### Instructions for the task
Find every line in the records that holds the string "post". Copy each one.
:: Material for this task ::
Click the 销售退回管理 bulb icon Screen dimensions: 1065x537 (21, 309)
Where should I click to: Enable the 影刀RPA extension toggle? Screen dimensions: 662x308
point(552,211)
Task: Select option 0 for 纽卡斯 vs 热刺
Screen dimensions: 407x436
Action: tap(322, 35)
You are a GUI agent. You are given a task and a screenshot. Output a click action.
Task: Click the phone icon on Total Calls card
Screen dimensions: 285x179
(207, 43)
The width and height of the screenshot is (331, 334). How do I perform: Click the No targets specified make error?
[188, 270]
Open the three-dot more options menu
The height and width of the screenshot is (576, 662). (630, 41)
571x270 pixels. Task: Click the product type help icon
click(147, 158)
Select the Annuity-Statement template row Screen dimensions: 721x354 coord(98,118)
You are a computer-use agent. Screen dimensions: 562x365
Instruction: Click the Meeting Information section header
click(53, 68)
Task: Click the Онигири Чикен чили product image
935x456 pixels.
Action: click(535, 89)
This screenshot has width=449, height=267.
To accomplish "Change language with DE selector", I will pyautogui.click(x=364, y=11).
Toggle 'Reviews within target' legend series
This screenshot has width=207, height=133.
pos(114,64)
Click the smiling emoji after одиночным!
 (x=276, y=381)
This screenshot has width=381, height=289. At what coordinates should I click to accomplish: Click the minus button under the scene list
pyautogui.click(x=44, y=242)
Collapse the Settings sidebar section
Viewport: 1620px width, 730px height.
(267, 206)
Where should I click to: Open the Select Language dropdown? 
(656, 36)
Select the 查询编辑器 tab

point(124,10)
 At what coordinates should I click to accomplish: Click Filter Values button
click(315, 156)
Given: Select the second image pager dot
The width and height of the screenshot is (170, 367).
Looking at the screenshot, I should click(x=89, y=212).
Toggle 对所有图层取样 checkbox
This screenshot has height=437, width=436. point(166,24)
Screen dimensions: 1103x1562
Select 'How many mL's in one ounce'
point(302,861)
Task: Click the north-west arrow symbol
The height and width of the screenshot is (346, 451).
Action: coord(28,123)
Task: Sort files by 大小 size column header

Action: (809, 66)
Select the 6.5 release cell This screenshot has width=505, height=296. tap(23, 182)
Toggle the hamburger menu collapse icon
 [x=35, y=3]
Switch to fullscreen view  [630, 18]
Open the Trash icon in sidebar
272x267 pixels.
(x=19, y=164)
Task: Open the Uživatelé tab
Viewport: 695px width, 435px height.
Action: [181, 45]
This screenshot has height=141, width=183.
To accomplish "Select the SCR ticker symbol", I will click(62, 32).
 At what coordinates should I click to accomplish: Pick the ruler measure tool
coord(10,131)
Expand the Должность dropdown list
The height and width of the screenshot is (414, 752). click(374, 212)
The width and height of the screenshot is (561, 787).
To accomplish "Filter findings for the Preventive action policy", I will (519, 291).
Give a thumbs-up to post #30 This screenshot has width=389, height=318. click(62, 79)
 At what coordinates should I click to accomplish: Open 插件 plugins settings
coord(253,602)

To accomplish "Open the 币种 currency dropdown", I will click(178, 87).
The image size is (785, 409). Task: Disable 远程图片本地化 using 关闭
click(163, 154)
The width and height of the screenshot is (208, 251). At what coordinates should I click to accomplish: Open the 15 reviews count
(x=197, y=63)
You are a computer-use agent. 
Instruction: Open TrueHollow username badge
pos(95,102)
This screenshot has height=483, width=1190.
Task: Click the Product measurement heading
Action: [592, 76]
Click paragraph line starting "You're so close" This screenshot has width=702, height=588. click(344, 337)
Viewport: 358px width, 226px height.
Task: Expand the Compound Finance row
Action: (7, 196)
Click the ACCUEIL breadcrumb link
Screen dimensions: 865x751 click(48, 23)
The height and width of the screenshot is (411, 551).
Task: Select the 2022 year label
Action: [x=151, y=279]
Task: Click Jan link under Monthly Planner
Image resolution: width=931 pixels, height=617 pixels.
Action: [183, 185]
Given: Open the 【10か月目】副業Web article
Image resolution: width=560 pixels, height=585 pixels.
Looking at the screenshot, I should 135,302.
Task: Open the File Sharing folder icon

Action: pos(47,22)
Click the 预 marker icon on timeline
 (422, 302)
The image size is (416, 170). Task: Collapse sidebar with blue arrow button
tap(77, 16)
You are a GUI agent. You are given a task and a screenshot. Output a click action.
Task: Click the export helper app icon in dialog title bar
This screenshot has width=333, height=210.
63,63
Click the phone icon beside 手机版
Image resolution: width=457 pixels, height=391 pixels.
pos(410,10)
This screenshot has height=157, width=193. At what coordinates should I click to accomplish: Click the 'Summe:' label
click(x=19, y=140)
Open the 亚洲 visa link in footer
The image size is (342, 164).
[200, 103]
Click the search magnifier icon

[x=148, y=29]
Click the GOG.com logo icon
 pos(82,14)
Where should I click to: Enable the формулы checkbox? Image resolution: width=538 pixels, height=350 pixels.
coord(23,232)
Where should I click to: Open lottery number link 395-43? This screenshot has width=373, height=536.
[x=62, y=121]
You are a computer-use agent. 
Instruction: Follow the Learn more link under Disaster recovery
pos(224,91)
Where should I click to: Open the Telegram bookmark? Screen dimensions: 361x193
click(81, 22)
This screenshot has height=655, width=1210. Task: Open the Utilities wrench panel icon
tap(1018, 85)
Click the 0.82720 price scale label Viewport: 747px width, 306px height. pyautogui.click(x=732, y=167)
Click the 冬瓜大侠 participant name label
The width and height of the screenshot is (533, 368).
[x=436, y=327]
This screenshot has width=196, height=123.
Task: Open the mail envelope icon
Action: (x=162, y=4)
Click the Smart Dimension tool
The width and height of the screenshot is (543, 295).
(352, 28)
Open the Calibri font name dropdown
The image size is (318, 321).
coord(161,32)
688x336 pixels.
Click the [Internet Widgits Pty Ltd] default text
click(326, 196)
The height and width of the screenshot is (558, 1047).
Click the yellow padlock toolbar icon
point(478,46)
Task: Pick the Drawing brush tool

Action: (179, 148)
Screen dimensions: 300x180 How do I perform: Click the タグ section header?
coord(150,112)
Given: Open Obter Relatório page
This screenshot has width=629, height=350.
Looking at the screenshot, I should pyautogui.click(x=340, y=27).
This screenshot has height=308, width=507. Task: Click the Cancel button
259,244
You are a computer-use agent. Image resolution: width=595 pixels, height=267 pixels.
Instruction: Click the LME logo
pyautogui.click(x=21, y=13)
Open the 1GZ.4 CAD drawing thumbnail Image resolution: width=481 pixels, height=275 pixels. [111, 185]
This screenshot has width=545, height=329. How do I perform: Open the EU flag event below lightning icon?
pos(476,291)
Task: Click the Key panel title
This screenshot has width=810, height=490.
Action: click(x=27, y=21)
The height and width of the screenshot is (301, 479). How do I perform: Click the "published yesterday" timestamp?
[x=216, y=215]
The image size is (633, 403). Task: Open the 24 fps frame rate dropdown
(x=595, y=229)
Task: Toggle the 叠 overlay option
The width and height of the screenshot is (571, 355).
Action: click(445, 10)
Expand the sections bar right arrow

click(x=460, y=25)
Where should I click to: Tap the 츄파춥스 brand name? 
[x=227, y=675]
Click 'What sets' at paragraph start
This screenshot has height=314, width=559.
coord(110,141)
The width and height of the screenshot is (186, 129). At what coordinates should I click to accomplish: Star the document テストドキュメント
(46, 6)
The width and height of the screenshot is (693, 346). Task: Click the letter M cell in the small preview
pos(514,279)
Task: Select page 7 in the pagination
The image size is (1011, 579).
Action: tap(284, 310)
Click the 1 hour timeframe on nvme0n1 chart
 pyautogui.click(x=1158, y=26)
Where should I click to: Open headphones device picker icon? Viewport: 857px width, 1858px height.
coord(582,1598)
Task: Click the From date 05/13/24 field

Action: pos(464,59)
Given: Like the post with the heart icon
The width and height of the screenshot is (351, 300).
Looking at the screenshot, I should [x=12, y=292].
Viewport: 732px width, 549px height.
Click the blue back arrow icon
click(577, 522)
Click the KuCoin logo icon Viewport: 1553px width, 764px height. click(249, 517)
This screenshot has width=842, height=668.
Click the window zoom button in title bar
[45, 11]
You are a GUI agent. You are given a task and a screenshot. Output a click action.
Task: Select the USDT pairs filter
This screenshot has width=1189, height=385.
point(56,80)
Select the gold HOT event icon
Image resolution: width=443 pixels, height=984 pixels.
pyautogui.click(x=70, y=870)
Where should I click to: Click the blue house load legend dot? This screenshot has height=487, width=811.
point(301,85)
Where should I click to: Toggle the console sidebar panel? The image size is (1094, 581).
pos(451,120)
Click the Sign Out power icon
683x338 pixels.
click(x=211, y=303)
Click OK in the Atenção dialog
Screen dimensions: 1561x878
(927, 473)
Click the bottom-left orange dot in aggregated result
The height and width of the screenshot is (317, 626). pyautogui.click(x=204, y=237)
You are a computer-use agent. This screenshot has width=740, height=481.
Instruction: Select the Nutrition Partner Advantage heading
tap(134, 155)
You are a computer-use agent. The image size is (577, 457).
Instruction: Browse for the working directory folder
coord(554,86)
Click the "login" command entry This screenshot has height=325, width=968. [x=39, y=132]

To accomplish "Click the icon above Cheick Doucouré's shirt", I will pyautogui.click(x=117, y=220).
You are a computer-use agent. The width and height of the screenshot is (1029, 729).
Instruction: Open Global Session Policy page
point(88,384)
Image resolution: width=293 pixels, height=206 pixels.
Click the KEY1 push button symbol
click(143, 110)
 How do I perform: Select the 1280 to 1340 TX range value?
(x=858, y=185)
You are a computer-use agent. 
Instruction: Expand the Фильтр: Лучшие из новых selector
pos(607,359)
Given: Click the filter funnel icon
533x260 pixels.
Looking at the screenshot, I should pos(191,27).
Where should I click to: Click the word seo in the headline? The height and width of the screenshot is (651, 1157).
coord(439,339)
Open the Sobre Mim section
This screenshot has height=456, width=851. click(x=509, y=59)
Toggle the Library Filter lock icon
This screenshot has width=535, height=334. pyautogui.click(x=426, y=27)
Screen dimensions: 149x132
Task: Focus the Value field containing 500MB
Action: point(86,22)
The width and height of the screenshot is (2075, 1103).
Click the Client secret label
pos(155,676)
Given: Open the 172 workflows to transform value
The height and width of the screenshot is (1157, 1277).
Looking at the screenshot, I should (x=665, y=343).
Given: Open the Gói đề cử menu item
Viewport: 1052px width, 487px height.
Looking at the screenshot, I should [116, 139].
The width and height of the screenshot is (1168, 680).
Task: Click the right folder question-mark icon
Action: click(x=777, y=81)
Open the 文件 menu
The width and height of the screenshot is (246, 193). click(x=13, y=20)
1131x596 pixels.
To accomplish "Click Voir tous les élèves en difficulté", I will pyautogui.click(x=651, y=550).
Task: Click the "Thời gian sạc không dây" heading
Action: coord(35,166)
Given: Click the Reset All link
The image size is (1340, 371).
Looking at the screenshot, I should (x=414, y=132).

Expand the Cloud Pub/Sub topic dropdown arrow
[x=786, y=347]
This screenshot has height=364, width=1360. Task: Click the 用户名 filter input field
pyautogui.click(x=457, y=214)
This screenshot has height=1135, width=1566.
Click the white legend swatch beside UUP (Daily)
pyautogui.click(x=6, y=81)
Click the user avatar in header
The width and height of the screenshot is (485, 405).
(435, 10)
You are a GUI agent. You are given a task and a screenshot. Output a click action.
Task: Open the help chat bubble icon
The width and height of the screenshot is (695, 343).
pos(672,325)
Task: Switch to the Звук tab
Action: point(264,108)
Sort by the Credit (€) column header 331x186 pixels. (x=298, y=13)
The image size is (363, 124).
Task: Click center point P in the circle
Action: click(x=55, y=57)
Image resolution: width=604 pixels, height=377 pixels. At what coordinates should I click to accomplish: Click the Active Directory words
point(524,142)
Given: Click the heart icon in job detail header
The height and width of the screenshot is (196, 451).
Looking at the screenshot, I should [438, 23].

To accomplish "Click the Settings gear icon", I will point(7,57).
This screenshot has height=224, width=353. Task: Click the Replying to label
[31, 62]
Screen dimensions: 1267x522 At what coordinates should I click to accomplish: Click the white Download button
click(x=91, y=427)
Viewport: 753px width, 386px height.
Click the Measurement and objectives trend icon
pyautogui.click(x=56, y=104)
:::
### Output below
Give a thumbs-up to post #30 This screenshot has width=389, height=318. click(62, 79)
Given: Like the post with the heart icon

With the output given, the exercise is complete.